Mal was anderes. Schließlich hatte der Journalist der „Rhein-Zeitung“ beim Blick über die mucksmäuschenstill ihrem Schachhandwerk nachgehenden Kollegen gemeint: „Angenehm, diese Stille – das habe ich leider selten in meinem Beruf!“ Und dann noch erstaunt: „Die sehen ja alle ganz normal aus!“ Ob sich seine Verwunderung auf die Spezies der Schachspieler oder Ärzte oder deren aparte Mischung bezog, vergaß ich leider zu fragen.

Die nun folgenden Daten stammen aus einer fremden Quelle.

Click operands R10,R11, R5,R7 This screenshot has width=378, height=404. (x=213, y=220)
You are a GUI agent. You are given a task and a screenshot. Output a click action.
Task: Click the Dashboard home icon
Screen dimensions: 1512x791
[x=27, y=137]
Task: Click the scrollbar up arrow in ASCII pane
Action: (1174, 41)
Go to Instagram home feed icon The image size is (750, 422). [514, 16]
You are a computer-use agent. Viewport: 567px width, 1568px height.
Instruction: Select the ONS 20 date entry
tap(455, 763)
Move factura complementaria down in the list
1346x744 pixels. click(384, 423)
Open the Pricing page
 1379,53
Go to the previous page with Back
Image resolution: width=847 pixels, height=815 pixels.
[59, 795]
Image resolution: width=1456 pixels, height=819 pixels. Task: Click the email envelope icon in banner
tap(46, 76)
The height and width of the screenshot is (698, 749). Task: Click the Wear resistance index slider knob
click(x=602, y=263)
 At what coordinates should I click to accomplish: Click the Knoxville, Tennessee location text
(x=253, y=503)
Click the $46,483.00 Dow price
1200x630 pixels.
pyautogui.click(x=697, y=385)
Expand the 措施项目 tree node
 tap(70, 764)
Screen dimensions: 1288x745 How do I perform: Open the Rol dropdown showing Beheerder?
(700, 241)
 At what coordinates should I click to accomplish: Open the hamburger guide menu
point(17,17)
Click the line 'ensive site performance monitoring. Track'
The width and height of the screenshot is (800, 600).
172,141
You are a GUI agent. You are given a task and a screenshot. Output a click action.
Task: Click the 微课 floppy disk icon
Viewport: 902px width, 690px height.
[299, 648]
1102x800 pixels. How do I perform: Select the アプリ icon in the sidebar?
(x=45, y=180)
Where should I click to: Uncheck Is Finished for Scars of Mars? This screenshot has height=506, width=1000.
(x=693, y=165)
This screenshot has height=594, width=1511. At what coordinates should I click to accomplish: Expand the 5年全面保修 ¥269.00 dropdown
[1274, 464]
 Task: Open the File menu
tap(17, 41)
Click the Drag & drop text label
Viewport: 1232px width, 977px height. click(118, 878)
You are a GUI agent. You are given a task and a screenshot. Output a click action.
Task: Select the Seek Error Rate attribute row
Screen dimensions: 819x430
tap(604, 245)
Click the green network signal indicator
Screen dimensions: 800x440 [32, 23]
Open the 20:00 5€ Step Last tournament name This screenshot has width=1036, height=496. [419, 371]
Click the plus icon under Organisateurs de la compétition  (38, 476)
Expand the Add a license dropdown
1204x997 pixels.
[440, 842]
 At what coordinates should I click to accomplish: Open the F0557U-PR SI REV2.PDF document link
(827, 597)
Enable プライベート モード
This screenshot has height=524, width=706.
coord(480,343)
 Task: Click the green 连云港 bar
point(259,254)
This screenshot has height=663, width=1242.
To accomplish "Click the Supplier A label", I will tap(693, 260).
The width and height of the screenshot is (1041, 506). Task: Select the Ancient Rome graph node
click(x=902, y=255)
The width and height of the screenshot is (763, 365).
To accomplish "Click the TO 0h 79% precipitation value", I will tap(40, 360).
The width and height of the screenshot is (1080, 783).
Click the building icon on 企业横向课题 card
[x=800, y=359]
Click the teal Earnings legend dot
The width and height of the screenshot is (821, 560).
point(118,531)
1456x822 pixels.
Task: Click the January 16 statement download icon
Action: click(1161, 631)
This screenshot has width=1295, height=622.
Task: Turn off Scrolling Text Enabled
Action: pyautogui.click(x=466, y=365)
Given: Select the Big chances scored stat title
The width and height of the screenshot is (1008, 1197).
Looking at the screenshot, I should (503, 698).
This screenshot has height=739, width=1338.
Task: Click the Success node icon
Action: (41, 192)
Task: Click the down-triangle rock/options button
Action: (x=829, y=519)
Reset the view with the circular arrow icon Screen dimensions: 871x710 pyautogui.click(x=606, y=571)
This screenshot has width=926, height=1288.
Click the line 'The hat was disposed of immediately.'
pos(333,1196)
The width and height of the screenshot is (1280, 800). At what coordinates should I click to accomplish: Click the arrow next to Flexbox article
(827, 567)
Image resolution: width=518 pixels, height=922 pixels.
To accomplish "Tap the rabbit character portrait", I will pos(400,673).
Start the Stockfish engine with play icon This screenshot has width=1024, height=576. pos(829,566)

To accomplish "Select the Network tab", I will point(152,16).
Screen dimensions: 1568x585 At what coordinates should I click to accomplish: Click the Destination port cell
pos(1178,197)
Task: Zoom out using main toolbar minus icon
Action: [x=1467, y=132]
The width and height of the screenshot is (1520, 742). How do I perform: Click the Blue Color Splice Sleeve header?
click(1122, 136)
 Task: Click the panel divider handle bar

Zurück zu Dr. Hofstetter, einem Mann der Gegensätze. Jagt er an einem Tag die Figuren übers Brett, dass manch einer kaum mit dem Auge, geschweige denn mit dem Verständnis folgen kann und insofern stillschweigend impliziert, dass alles trotz der Schnelle wohl hervorragend sei, so lässt er sich ein andermal auch wieder drei Tage Zeit für einen einzigen Zug. Diese Schule der Langsamkeit heißt auch Fernschach.
Und nun muss ich doch von einer kleinen Anormalität des augenärztlichen Kollegen aus Bad Kissingen berichten. Als Weißer pflegt er seine Fernpartien mit dem eigenartigen Zug 1. a3 zu eröffnen. Angeblich keine Sehstörung mit Ausfall des zentralen Sichtfelds, sondern um seine Gegner von Beginn an auf ungewohnte Pfade zu locken. Verständlich, dass einem das Feld a3 mit der Zeit so ans Herz wächst, dass man es für alle Ewigkeit besitzen möchte und für seinen Erwerb sogar 1 000 Euro pro Jahr bezahlt. Wie das, fragen jetzt Sie sich vielleicht etwas verblüfft?!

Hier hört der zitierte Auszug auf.